[Pixel coordinate grounding data]

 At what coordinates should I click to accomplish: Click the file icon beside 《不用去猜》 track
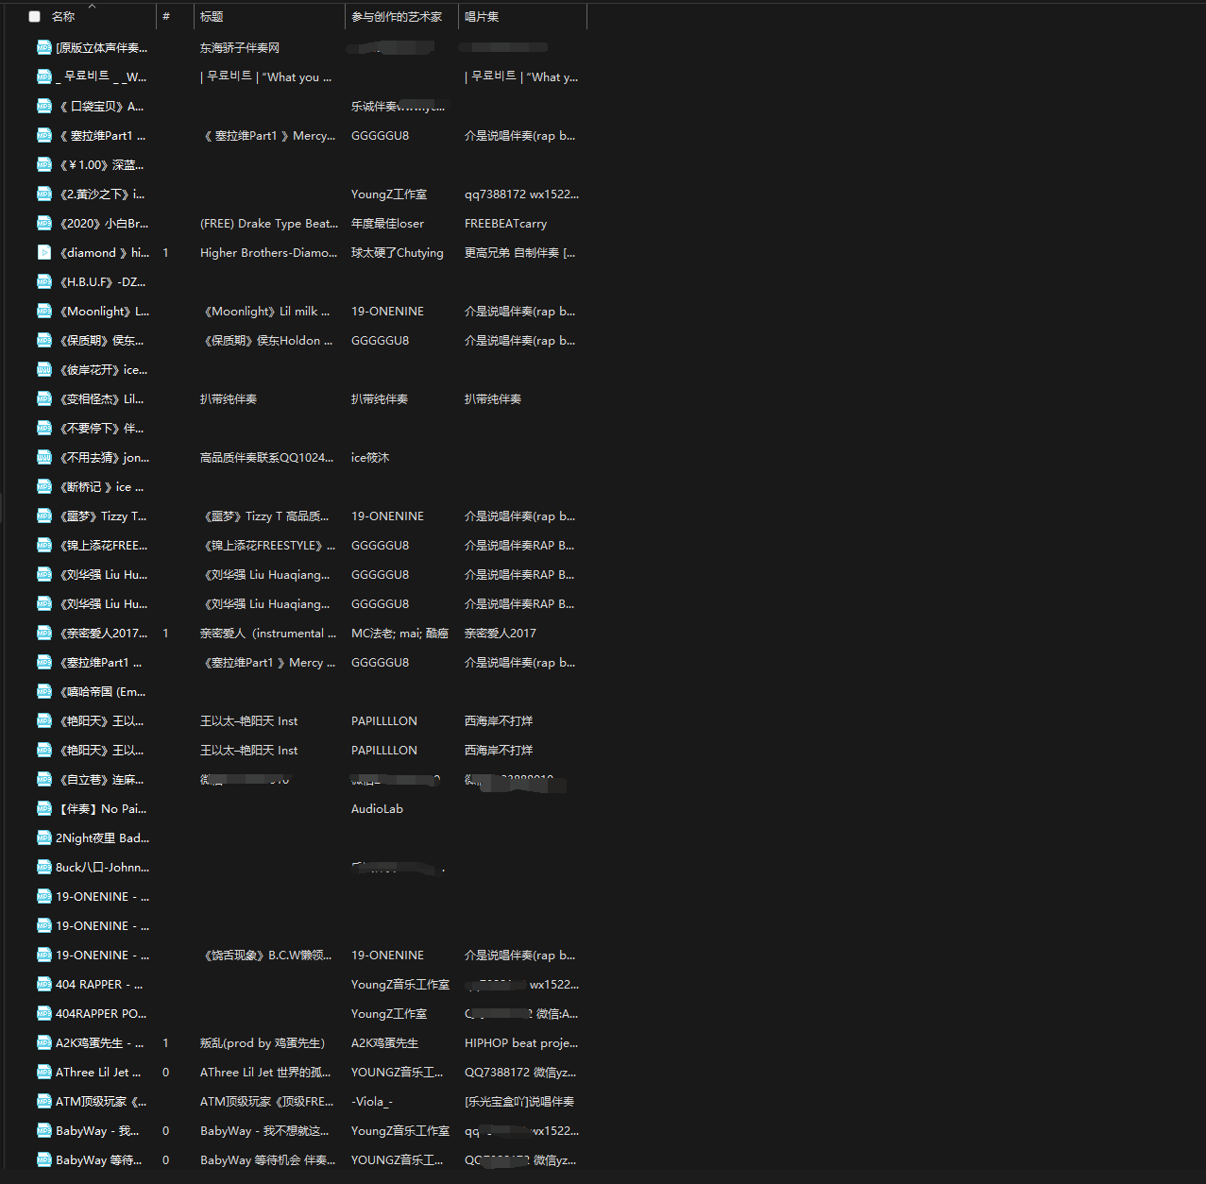point(43,458)
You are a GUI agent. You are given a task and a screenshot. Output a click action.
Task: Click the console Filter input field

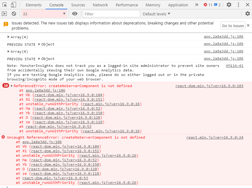[111, 14]
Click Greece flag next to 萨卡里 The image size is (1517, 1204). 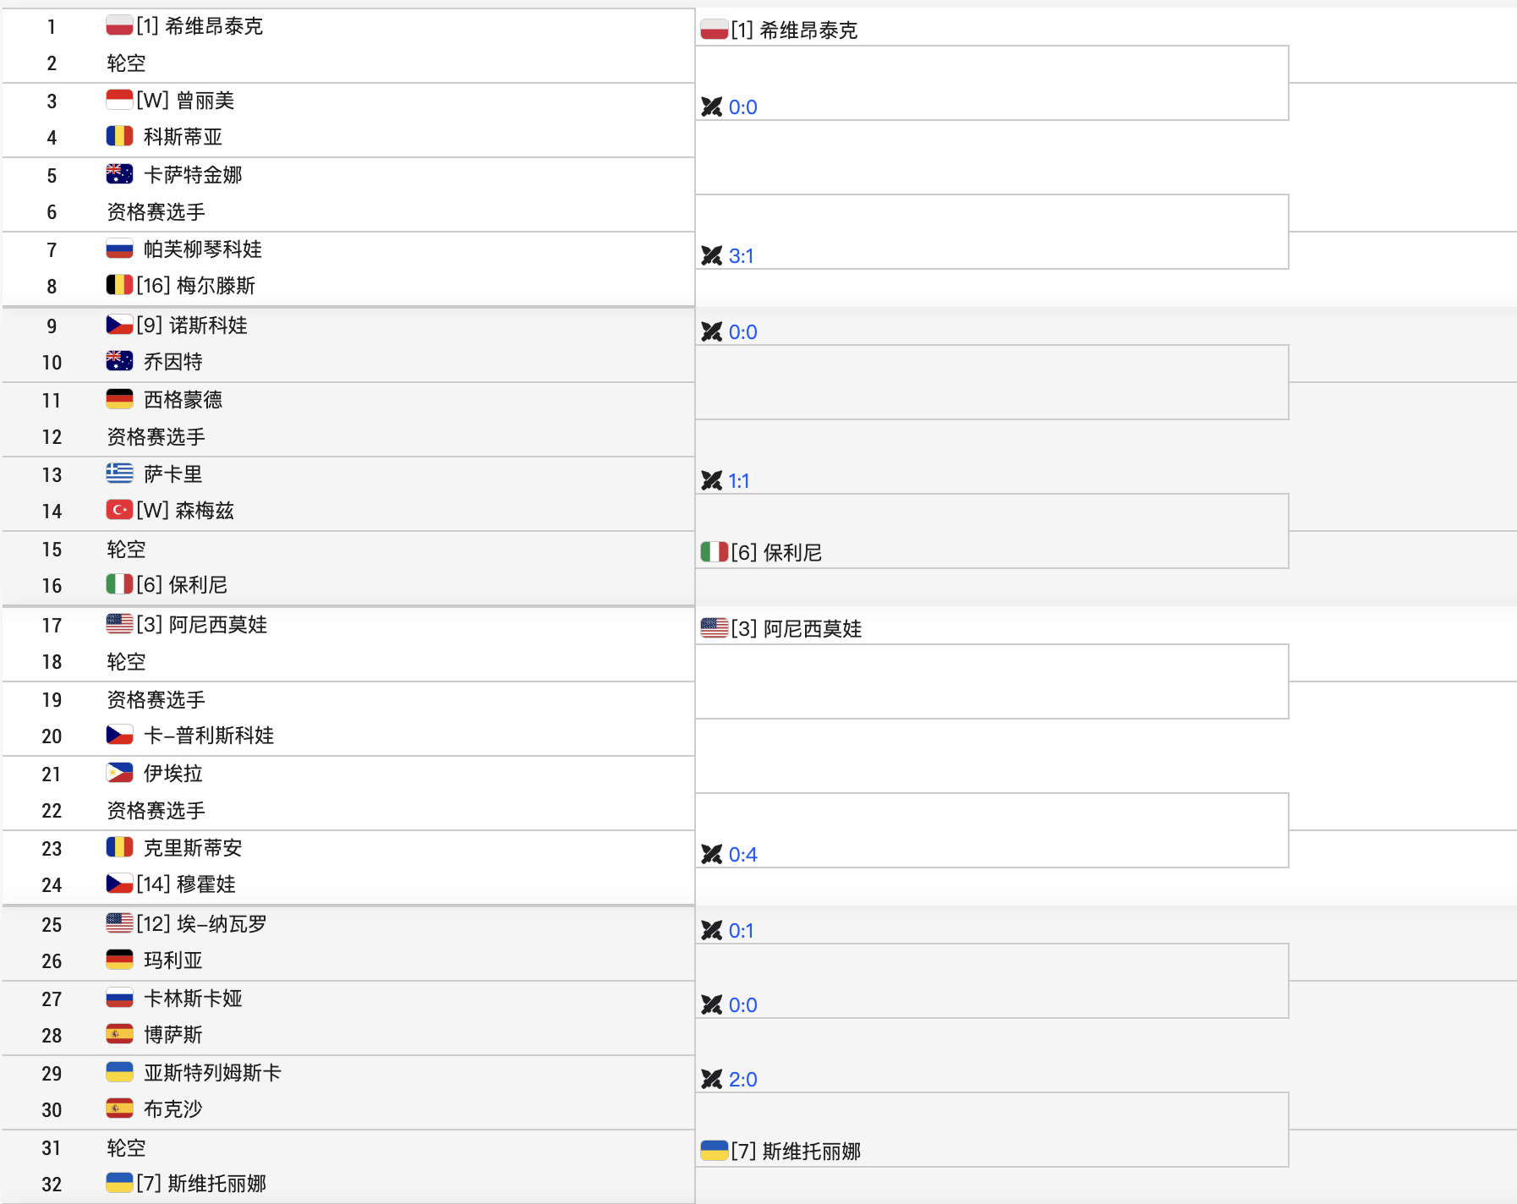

(What you need to do) Apart from the images, every line above needs to be printed again exactly.

(Output for this task)
 At what coordinates should I click to accomplish: Click the file icon beside 《不用去猜》 track
point(43,458)
You are a GUI agent. You are given a task and a screenshot. Output a click action.
Task: Click the console Filter input field

[111, 14]
Click Greece flag next to 萨卡里 The image size is (1517, 1204). 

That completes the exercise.